Vivre avec une blessure grave

par Elwin Watts (et remerciements à Charles McKay pour son amitié et son soutien)
Le 21 septembre 1994 : un jour qui devait être pareil aux autres!
Il faisait beau au réveil en ce matin de septembre à l’Île-du-Prince-Édouard et je me suis vite préparé en vue de cette longue journée de travail. Rien d’extraordinaire, que je me suis dit. J’étais heureux et fier de faire partie de l’équipe de construction du nouveau pont de la Confédération entre PEI et le Nouveau-Brunswick (le lien, comme on dit par ici). C’était un gros projet selon les normes de PEI et ça payait bien. C’était l’occasion rêvée de contribuer à la construction du pont à travée le plus long sur mer dans le monde. J’avais 29 ans. Je grimpais sans souffrir l’escalier menant à la salle de contrôle de la centrale à béton et je m’apprêtais à tout préparer en vue d’une autre journée bien remplie.
La vie était belle! J’étais en bonne santé, heureux, avantagé et fier de travailler. J’étais marié à une charmante femme (qui attendait notre deuxième enfant) et j’étais père d’une jolie fille. Je m’entendais bien avec mes collègues. C’était un moment privilégié et nous le savions tous.
J’étais un camionneur d’expérience et, comme je l’avais fait des centaines de fois, j’ai sauté dans le camion, veillé au remplissage et je suis allé à l’un des quais en construction. On travaillait vite dans un environnement bruyant. Les journées étaient longues. On faisait cela six ou sept jours d’affilée, peu importe le temps.
Il y avait de tout sur place : des camions-bennes, des camions à pierre, des bulldozers et des chargeuses. L’ampleur de l’équipement était à l’image de celle des travaux. Les bourdonnements, les hurlements et les klaxons, c’était notre quotidien. On finissait quasiment par ne plus les entendre. À mon embauche, j’ai reçu une formation générale pour m’orienter, mais sans plus. Avec le recul, je m’aperçois maintenant que l’orientation aurait dû être plus approfondie.

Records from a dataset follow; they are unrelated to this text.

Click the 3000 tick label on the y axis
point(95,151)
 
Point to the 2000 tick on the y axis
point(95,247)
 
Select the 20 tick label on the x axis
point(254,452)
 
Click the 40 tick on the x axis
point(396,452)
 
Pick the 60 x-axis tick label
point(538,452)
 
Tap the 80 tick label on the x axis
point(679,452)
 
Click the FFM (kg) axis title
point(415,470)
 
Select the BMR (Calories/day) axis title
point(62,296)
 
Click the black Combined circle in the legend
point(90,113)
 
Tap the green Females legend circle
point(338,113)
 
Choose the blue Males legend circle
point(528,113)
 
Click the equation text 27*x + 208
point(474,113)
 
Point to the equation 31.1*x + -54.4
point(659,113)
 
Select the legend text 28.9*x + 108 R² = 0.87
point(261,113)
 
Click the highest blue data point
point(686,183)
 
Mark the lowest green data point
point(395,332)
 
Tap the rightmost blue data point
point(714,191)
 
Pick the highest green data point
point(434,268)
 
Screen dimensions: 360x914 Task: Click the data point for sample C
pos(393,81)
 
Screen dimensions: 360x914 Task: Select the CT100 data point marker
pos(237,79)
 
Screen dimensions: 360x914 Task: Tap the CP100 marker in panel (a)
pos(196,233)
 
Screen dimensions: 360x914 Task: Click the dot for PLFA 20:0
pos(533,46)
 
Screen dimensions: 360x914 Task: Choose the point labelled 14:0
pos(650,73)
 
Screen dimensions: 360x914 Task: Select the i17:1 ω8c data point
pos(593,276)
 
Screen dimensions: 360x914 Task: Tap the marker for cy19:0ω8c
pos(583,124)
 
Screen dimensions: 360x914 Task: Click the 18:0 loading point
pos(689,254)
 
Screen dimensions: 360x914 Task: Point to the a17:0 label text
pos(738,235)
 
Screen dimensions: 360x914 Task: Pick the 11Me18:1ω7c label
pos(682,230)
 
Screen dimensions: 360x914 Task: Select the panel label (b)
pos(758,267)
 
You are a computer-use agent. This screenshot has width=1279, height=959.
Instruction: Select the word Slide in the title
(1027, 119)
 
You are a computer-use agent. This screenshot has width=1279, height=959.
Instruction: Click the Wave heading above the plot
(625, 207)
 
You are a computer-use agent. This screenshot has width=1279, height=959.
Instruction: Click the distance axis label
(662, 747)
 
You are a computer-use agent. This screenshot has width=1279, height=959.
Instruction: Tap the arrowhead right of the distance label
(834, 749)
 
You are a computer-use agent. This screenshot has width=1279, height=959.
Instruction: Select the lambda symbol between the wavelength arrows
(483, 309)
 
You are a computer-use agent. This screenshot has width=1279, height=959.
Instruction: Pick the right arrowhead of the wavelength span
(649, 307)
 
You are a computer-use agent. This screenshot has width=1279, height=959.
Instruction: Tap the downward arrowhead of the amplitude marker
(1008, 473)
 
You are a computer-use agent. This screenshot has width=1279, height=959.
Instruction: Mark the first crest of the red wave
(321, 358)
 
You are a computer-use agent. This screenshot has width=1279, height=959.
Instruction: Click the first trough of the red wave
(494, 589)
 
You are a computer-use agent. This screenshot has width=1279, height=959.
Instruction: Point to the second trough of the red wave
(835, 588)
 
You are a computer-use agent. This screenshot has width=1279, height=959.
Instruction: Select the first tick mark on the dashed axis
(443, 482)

Pendant que j’attendais mon tour auprès du camion-pompe, je suis sorti de mon camion pour vérifier la température du chargement et il m’a fallu grimper l’échelle jusqu’au haut de la cuve. De retour au sol, j’ai renseigné mon carnet de charges. Avant de remonter dans la cabine, j’ai eu une brève conversation avec un collègue. On se tenait à côté de mon camion. Il n’y avait rien d’inhabituel à cela jusqu’à ce que je sente quelque chose me pousser face contre sol! C’est un camion contenant 65 000 livres de béton qui me passait sur le corps! Je devais me trouver dans l’angle mort du camionneur, mais je ne m’en souviens pas vraiment. Je me demande encore aujourd’hui comment il se fait qu’il ne m’ait pas vu. J’étais tout près de mon camion, je portais un casque et un gilet. Le camion m’a écrasé le côté droit du corps de la cheville à la taille. Dana, le collègue avec lequel je conversais a réussi à maintenir la partie supérieure de mon corps hors des roues pendant que le camion roulait sur moi, et il m’a sauvé la vie ce jour-là! Dana, c’est le deuxième prénom que nous avons donné à notre fils lorsqu’il est né six mois plus tard!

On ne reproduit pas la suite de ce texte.